━━━ INPUT DATA

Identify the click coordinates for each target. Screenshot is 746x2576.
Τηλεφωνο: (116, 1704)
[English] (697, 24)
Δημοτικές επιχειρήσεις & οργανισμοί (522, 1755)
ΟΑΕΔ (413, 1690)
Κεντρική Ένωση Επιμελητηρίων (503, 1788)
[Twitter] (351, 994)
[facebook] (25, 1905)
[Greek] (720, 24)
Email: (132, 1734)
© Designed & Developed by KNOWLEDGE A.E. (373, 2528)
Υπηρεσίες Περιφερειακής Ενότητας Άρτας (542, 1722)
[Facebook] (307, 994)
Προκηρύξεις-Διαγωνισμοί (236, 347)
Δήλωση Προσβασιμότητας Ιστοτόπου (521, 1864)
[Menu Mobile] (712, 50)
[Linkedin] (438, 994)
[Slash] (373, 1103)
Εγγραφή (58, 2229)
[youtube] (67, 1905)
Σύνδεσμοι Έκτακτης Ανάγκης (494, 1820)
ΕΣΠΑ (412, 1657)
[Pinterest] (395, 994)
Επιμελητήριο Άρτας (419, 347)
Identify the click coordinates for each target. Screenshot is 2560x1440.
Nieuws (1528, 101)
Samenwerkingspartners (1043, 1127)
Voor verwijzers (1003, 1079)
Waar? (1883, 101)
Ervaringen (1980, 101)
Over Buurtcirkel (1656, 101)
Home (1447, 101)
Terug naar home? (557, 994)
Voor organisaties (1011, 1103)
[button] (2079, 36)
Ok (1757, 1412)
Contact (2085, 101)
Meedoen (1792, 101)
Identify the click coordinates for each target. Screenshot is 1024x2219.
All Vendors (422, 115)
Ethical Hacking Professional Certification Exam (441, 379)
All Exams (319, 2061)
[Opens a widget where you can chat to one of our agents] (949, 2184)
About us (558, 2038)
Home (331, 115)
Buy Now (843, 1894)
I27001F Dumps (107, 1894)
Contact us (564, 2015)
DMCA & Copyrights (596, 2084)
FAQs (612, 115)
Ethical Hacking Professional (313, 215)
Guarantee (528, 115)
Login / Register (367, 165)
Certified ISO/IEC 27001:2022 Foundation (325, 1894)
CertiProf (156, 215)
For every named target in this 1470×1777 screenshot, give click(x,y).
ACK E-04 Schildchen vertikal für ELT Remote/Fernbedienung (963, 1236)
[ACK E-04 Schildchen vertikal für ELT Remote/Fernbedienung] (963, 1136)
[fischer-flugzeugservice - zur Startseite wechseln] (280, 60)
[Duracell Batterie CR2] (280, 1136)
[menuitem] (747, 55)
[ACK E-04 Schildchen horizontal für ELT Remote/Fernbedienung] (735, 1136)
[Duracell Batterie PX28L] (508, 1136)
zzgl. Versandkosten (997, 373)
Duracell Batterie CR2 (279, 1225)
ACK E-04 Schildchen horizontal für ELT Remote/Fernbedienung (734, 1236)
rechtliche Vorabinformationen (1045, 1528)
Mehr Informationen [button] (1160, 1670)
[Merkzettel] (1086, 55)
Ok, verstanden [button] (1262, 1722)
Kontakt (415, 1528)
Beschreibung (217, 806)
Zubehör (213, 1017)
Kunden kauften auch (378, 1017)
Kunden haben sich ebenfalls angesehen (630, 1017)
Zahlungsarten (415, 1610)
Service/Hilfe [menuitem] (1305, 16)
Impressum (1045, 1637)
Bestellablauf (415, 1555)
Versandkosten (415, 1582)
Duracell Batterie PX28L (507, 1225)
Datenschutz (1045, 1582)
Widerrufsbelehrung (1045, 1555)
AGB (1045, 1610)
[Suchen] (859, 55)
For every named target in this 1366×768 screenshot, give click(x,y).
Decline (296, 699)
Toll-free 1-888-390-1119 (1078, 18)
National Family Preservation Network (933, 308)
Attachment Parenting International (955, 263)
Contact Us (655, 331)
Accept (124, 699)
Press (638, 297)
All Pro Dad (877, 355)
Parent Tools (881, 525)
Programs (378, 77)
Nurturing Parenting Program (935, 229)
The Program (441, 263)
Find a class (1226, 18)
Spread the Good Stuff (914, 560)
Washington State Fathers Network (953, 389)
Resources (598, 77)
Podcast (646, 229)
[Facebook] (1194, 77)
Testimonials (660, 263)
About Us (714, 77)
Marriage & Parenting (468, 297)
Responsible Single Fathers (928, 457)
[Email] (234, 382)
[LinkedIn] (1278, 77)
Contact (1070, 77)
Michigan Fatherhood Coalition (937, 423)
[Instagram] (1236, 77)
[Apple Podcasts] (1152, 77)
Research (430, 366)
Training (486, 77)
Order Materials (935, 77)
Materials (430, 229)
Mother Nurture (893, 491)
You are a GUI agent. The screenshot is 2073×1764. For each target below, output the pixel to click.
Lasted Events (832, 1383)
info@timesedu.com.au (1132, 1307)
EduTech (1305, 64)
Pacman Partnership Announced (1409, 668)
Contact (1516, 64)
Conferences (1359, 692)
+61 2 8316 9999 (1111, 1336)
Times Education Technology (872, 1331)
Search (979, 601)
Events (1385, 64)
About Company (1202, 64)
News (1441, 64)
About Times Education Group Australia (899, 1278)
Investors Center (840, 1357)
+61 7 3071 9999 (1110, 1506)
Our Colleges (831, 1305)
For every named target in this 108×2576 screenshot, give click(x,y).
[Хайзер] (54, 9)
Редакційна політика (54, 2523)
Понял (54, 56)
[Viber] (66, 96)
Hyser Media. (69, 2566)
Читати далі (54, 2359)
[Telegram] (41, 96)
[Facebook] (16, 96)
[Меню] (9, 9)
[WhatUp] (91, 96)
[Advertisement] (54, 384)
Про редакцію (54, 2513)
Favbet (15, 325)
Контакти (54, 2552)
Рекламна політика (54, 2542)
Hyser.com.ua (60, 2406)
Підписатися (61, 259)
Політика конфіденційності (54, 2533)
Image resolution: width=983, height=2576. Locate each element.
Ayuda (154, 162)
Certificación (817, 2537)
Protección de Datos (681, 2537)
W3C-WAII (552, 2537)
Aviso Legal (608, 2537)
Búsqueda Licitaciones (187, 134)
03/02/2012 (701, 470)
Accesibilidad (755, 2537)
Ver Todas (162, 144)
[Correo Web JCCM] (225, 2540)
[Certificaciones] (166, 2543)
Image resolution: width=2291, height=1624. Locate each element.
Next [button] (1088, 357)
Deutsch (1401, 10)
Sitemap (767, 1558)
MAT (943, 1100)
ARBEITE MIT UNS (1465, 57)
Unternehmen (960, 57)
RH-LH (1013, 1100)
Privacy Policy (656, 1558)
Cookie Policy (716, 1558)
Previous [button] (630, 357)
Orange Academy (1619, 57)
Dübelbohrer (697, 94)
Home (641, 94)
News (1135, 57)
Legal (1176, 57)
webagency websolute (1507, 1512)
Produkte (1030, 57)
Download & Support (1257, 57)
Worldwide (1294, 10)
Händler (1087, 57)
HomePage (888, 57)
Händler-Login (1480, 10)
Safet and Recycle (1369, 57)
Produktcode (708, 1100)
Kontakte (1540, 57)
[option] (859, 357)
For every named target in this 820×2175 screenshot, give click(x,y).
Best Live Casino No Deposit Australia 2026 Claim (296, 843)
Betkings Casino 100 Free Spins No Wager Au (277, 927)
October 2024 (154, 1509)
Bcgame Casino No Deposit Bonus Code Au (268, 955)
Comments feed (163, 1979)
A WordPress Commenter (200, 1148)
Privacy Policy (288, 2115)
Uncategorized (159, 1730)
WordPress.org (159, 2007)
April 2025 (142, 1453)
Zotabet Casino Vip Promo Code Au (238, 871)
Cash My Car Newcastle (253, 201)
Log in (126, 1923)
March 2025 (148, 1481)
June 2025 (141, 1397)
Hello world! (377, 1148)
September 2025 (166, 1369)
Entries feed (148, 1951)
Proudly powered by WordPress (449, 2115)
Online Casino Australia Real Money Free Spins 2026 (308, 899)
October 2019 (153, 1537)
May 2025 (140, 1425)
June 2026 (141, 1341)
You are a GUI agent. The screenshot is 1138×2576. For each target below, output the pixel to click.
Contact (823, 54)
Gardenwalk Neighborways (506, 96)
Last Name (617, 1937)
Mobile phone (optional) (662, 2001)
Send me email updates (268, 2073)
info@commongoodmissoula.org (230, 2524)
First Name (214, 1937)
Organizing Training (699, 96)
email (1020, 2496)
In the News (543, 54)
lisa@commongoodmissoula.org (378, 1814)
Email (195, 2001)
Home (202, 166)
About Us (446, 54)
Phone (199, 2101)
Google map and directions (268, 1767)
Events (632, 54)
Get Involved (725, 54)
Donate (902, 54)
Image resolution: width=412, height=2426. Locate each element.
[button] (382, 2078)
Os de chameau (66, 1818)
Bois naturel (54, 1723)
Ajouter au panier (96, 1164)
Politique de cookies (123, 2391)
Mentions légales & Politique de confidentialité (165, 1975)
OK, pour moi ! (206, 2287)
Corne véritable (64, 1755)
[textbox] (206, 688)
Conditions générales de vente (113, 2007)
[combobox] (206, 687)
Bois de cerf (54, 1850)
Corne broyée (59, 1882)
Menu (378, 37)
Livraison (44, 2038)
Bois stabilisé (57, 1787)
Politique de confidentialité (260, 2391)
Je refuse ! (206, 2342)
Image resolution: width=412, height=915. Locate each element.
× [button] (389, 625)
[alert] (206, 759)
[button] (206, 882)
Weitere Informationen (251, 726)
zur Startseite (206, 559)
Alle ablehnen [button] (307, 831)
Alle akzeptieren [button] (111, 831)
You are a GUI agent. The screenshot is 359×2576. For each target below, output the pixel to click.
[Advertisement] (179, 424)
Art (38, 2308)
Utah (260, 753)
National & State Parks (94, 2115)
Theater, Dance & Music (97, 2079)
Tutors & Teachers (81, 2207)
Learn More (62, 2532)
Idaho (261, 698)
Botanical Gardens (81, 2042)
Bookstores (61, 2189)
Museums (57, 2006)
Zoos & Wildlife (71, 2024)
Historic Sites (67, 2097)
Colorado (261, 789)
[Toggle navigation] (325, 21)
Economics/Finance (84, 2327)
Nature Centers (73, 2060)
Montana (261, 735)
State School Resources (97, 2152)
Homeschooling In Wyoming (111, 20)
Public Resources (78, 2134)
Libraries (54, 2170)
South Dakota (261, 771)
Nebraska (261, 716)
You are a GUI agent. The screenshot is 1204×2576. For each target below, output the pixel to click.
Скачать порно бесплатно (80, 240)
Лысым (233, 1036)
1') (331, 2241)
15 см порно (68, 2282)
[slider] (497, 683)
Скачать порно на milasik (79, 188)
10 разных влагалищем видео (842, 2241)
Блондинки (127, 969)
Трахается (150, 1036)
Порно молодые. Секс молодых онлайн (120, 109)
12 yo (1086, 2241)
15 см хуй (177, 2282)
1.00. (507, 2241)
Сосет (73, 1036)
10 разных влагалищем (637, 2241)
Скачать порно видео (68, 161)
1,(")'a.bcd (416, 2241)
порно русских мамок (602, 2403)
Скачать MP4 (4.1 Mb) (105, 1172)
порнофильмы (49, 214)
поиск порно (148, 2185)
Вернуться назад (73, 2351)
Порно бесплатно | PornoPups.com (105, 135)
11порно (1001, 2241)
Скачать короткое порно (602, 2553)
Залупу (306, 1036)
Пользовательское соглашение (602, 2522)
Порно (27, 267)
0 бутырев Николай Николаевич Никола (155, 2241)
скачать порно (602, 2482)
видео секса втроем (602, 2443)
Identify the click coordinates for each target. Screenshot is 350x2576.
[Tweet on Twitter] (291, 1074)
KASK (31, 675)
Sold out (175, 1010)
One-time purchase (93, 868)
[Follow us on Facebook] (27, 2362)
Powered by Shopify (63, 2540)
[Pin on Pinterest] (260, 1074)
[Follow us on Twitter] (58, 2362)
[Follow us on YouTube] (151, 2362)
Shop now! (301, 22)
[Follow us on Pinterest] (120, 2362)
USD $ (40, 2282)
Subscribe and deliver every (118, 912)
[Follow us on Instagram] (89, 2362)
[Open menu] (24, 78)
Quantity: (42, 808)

━━━━━━

▶ TASK STATEMENT
Nothing should appear in the answer except the lines above from the line with "Os de chameau (66, 1818)" through the line with "Alle akzeptieren [button] (111, 831)", both included, written out exactly.

▶ SOLUTION BELOW
Os de chameau (66, 1818)
Bois naturel (54, 1723)
Ajouter au panier (96, 1164)
Politique de cookies (123, 2391)
Mentions légales & Politique de confidentialité (165, 1975)
OK, pour moi ! (206, 2287)
Corne véritable (64, 1755)
[textbox] (206, 688)
Conditions générales de vente (113, 2007)
[combobox] (206, 687)
Bois de cerf (54, 1850)
Corne broyée (59, 1882)
Menu (378, 37)
Livraison (44, 2038)
Bois stabilisé (57, 1787)
Politique de confidentialité (260, 2391)
Je refuse ! (206, 2342)
Image resolution: width=412, height=915. Locate each element.
× [button] (389, 625)
[alert] (206, 759)
[button] (206, 882)
Weitere Informationen (251, 726)
zur Startseite (206, 559)
Alle ablehnen [button] (307, 831)
Alle akzeptieren [button] (111, 831)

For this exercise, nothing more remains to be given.